The Hessian \(\boldsymbol{\mathsf{H}}\) at the critical point of a surface is a matrix containing second derivatives at that point. We will see shortly that these characterize the local curvature. From Schwarz’s theorem, mixed partials are equal assuming the second partial derivatives are continuous around the optima. It follows that \(\boldsymbol{\mathsf{H}}\) is symmetric, and from the Real Spectral Theorem, \(\boldsymbol{\mathsf{H}}\) is diagonalizable with real eigenvalues. It turns out that local curvature is characterized by whether the eigenvalues are negative, zero, or positive.

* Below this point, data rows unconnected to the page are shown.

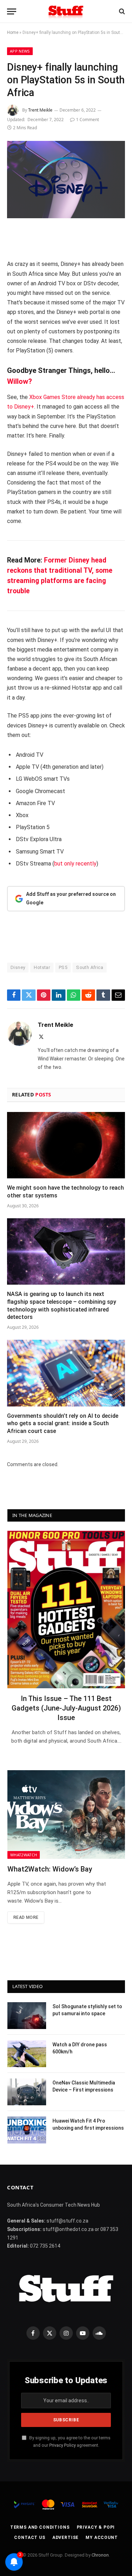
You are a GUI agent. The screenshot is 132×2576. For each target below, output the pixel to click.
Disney (18, 967)
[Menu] (11, 11)
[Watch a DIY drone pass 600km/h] (26, 2053)
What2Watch (23, 1854)
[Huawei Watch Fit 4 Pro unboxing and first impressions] (26, 2130)
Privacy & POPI (96, 2527)
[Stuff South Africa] (66, 11)
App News (20, 51)
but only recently (75, 863)
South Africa (89, 967)
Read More (25, 1917)
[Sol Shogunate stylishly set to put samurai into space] (26, 2015)
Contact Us (29, 2537)
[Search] (121, 11)
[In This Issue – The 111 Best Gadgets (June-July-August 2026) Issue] (66, 1609)
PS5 (63, 967)
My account (102, 2537)
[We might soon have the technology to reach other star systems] (66, 1145)
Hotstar (42, 967)
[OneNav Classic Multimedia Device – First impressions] (26, 2091)
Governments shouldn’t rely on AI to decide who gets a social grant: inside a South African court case (62, 1423)
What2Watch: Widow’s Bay (49, 1869)
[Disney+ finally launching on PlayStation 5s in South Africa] (66, 179)
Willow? (19, 381)
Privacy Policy (62, 2445)
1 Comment (87, 120)
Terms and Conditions (40, 2527)
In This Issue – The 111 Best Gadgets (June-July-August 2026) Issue (66, 1708)
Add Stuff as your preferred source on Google (71, 898)
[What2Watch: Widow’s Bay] (66, 1814)
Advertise (65, 2537)
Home (12, 32)
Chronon (100, 2555)
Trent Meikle (40, 110)
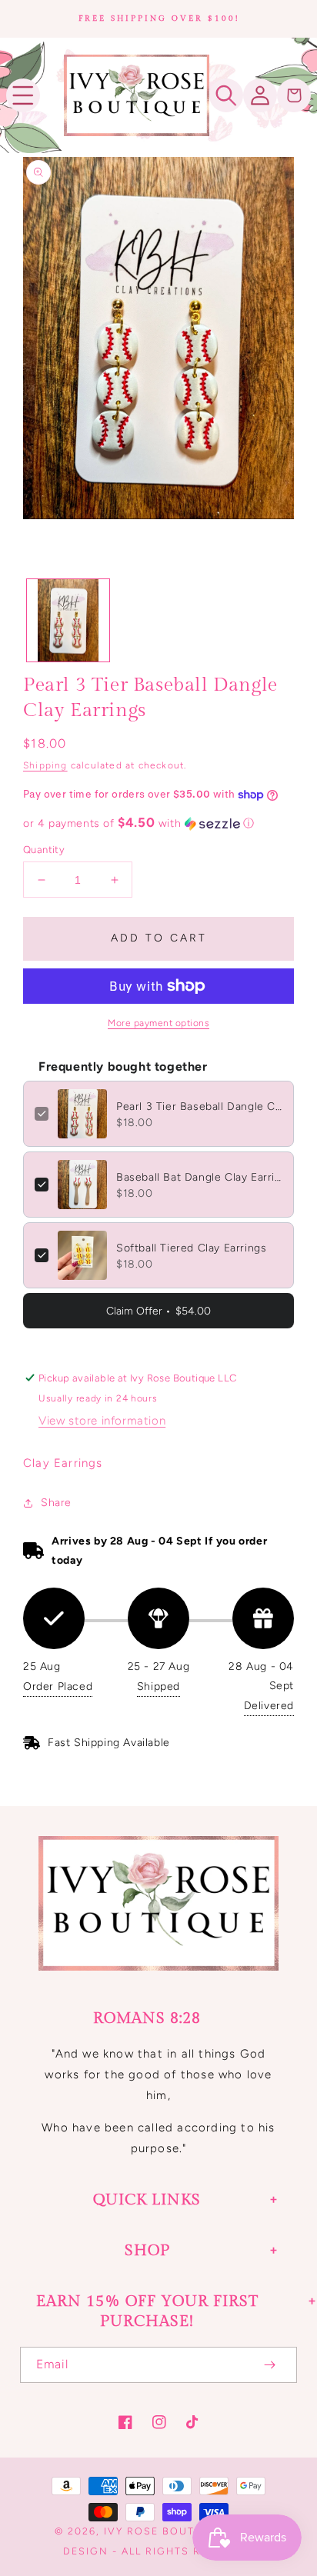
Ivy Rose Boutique (163, 2531)
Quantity (44, 849)
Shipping (45, 765)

If all eigenvalues of the Hessian are positive, it is positive-definite, i.e. \(\boldsymbol{\mathsf{x}}^\top \boldsymbol{\mathsf{H}}\, \boldsymbol{\mathsf{x}} > 0\) for \(\boldsymbol{\mathsf{x}} \neq \boldsymbol{0}.\) This follows directly from the spectral decomposition \(\boldsymbol{\mathsf{H}} = \boldsymbol{\mathsf{U}} \boldsymbol{\Lambda} \boldsymbol{\mathsf{U}}^\top\) such that \(\boldsymbol{\Lambda}\) is the diagonal matrix of eigenvalues of \(\boldsymbol{\mathsf{H}}\) and \(\boldsymbol{\mathsf{U}}\) is an orthogonal matrix with corresponding unit eigenvectors as columns. This is the multivariable equivalent of concave up. On the other hand, if all eigenvalues of \(\boldsymbol{\mathsf{H}}\) are negative, then it is negative-definite or concave down. To see this, observe that the Taylor expansion at the critical point is:

\[ \Delta \mathcal{L}_{\mathcal{D}} = \frac{1}{2} \Delta \boldsymbol{\Theta}^\top \boldsymbol{\mathsf{H}}\, \Delta \boldsymbol{\Theta} + O(\Delta \boldsymbol{\Theta}^3). \]

If any eigenvalue is zero, more information is needed (i.e. we need third order terms). Finally, if the eigenvalues are mixed, we get a saddle point where there are orthogonal directions corresponding to eigenvectors where the loss decreases and directions where the loss increases. Getting \(M = |\boldsymbol{\Theta}|\) eigenvalues of the same sign or having one zero eigenvalue is relatively rare for large networks with complex loss surfaces, so that the probability that the critical point is a saddle point is high.